:: Excerpt to read ::
□ □ □

Wednesday, May 06, 2015

Harpo Out of Hell: MIAMI BLUES (1990)


There's a time to play Monopoly and a time to kick over the board and throw the play money in the air like we're motherfuckin' Scarface (i.e. when we're losing). The Alec Baldwin-goes-nutzoid "Florida Noir" classic, Miami Blues (1990) is for that time. Those of us who've done that, we may be normally sane, but we have our moments, and we get how liberating it can be to kick back and watch your unrestrained id run amok. We can only really do that when we 'wake up' in a dream. But what is film if not a dream and yet how few are those characters who 'waken up.'  That's why Junior (Baldwin) is so precious, the herald of the mid-90s id, the missing link between Harpo Marx and Mickey and Mallory Knox, Wendy Kroy, Hannibal Lecter, Tommy in Goodfellas, Harvey Keitel in Bad Lieutenant, Lisa in Girl, Interrupted. Before they all popped up from our moldy floorboards to kick the cobwebs of moralistic 80s self-censorship from our sleepy heads, there be Junior. He spooked some critics at the time. I remember reading a savage condemnation of it in the Syracuse student newspaper (I guess the uptight journalism major was taking it on himself to nip an amoral/openly violent cinema in the bud) but for those of us who saw it, especially we of the drinking class of 1989, we loved it. We needed it. Tarantino needed it. Paul Thomas Anderson needed it. Abel Ferrara needed it. Blues was the herald of their brand of amoral, violence-positive cinema, the kind that trusted the audience not to riot in an orgy of bloodlust just because the lesbians got away with murder.

That manic early 90s phase is long gone now, but for awhile cinema was a bonfire full of toothsome, fanged chestnuts. And way up atop the flickering flames there was Junior... blazing extra white before cracking open and spattering nut bits all over the living room. Sure it makes a mess and doesn't really thrill you (since you're the one who has to clean up), but damn wasn't that a fine bang?!

□ □ □

:: Information supplied ::

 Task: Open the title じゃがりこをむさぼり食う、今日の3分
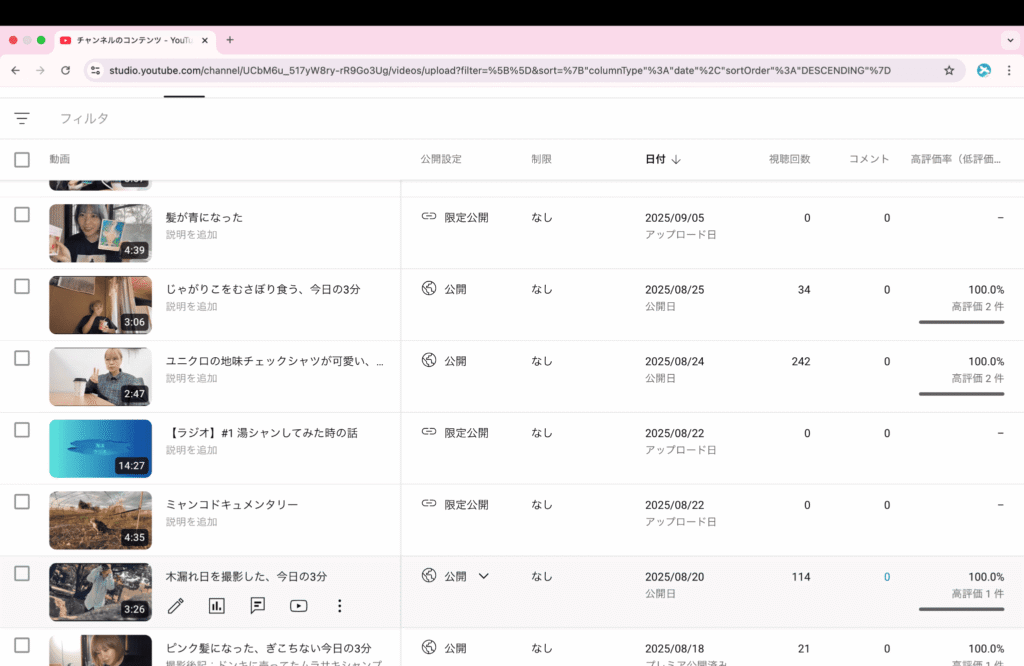coord(263,289)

□ □ □

:: Stated problem ::
Carry on the Miami Blues (1990) write-up, picking up after its last sentence in the same voice.

:: Task answer ::
Adapted from the Charles Willeford novel, and directed by that shaggy dog beachcomber director George Armitage, Miami Blues is a violent Marx Brothers opus writ large in the Miami pastels of the post-Miami Vice era. The book is one of a series chronicling the adventures of hangdog cop Hank Moseley (here played by a perfectly-cast Fred Ward), loping after Junior for a bullshit manslaughter charge after he breaks a Moonie's finger at the airport. Jennifer Jason Leigh co-stars as the dimwitted prostitute Junior plays house with, and the trail Junior leads Mosley on features random crimes of utmost ballsiness, especially after Junior breaks into Mosely's bedroom and steals his dentures, gun, and badge. 

Thus begins Junior's deadpan adventures in cop impersonation. Even going so far as to stop crimes when he stumbles on them (there's nary a store not being held-up when Junior is not in earshot), Junior shows that in some cockeyed way he has ethics. He robs crack dealers with a miniature plastic Uzi; rolls pickpockets for the wallets they just stole; knocks over bookies by playing cop with Mosely's stolen badge, and so forth. There's no visible rhyme or reason to Junior's actions, but everything is logical because he acts on our expectations, based on what we see him see. If we see him in a convenience store during a robbery in progress, we naturally assume he'll try to stop it, as most heroes do in these kind of movies, so he does, even if all he has for a weapon is a jar of spaghetti sauce. If the security guard seems a little too cocky with his shotgun at the pawn shop, it's natural Junior will shoot him as soon as his back is turned, even if there's no real motive except to stay in the playful Joker/Marx-like fluidity of the moment, regardless of consequences.

There's no other way to contextualize the anarchy at work here--the only precedent is the Marx Brothers, which the author/s are well aware of, signaled by the in-joke of Junior's initial alias, Herman Gottlieb. i.e. Sig Ruman's ever-fuming, Mrs. Claypool-courting Baroni-signer in MGM's Night at the Opera (1935), a film I saw so many times as a kid that its textures and rhythms cloak me still in a kind of cinephile temple garment. And it's that very same garment that holds the secret to the madness of Baldwin's maniacal character, his crazy Marxian "life is but a dream so row-row yer way straight out the Truman Show" way of being. Forever caught in an old world (pre-WW2) bourgeois slow burn harrumph as Groucho dances verbal circles around him and Harpo sets his shoes on fire, it's only natural that old Mr. Gottlieb would eventually get his wallet lifted and identity stolen by a light-fingered Harpo out of Hell. How else might we measure the high crusting curves of the madness at work?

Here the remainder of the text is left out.